Neonatal Flashcards
What is Hypoxic Ischaemic Encephalopathy (HIE)?
Clinical manifestation of brain injury 48hrs after hypoxic event. Occurs if perinatal asphyxia has occurred (> cardiorespiratory depression)
What is the difference between HIE and CP?
HIE = neonatal condition
Cerebral palsy = post-neonatal condition (i.e. severe HIE that is not tx)
What are the causes of HIE?
- Placental abruption
- Shoulder dystocia > cord compression
- Maternal hypotension
- Compromised foetus (i.e. IUGR)
- Failure to breath at birth
- Hypotension > maternal haemorrhage (placental abruption, placental praevia)
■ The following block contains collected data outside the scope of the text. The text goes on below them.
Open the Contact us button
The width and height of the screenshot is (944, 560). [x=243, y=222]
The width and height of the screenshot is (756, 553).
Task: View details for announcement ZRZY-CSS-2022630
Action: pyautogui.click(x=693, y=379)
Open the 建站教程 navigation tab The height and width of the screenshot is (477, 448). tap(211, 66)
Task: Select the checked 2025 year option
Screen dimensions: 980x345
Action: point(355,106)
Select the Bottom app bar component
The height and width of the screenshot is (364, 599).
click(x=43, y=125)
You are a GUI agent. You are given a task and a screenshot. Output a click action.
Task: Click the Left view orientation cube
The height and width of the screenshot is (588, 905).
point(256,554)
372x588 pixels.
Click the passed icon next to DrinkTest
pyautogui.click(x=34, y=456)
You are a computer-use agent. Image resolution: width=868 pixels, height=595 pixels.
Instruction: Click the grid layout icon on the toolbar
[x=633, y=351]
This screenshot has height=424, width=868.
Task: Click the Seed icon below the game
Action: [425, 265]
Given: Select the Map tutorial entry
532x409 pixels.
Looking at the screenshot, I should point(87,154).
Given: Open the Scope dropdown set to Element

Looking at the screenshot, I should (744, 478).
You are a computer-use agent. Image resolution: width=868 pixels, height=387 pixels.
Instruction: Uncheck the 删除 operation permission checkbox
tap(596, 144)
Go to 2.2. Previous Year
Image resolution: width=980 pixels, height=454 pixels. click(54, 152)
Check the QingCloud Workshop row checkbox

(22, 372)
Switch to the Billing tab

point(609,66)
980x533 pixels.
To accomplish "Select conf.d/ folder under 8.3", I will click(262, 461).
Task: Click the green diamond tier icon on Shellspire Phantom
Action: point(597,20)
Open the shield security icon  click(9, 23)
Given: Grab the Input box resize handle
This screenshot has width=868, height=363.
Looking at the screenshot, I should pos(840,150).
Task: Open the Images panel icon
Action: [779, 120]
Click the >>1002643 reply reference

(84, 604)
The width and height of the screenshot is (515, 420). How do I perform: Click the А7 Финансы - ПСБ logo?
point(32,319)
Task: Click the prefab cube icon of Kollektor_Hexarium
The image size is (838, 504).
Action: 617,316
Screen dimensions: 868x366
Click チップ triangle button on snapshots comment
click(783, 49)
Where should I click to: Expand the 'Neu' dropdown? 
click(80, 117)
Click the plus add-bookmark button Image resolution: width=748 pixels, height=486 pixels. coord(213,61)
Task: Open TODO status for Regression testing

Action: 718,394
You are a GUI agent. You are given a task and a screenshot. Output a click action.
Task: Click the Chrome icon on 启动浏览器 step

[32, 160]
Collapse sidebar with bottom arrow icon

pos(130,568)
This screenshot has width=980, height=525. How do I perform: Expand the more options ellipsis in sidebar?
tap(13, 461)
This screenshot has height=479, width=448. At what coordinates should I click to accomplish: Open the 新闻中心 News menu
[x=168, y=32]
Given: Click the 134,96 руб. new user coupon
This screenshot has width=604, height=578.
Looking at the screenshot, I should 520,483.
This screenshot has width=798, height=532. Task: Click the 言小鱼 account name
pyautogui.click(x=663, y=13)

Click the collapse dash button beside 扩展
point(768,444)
- Hypertension > fulminant pregnancy-induced HTN
- Obstructed labour > malpresentation, cephalopelvic disproportion, multiple births, postmature neonates
Infants at risk > preterm, infants with CHD
What are the S/S of HIE?
Response within first 48hrs grades the HIE level
Mild
- Infant irritable, responds excessively to stimulation, staring eyes, hyperventilation, hypertonia
- Complete recovery expected
Moderate
- Abnormalities of movement, hypotonic, cannot feed, has seizures
- If fully resolved by 2wks of age > good long-term prognosis
- If persistent past 2wks > bad prognosis
Severe
- No normal movements or response to pain, tone in limbs fluctuates hypo- to hypertonic, seizures prolonged and refractory to tx, multi-organ failure may be present
- 30-40% mortality
- Over 80% have neurodisability (if not cooled) > cerebral palsy
What is the management of HIE?
Therapeutic hypothermia
- > 36wks, mild hypothermia can reduce morbidity from HIE
- Requires NICU
Supportive
- Resp support
- Anticonvulsants
- Fluid restriction (transient renal impairment)
- Inotropes (tx of hypotension)
- Electrolytes and glucose (tx hypoglycaemia and electrolyte imbalances)
What is Cerebral Palsy?
A disorder of movement and posture due to a non-progressive lesion of the motor pathways in the developing brain.
If brain injury occurs after 2yrs > diagnosed as acquired brain injury (not CP)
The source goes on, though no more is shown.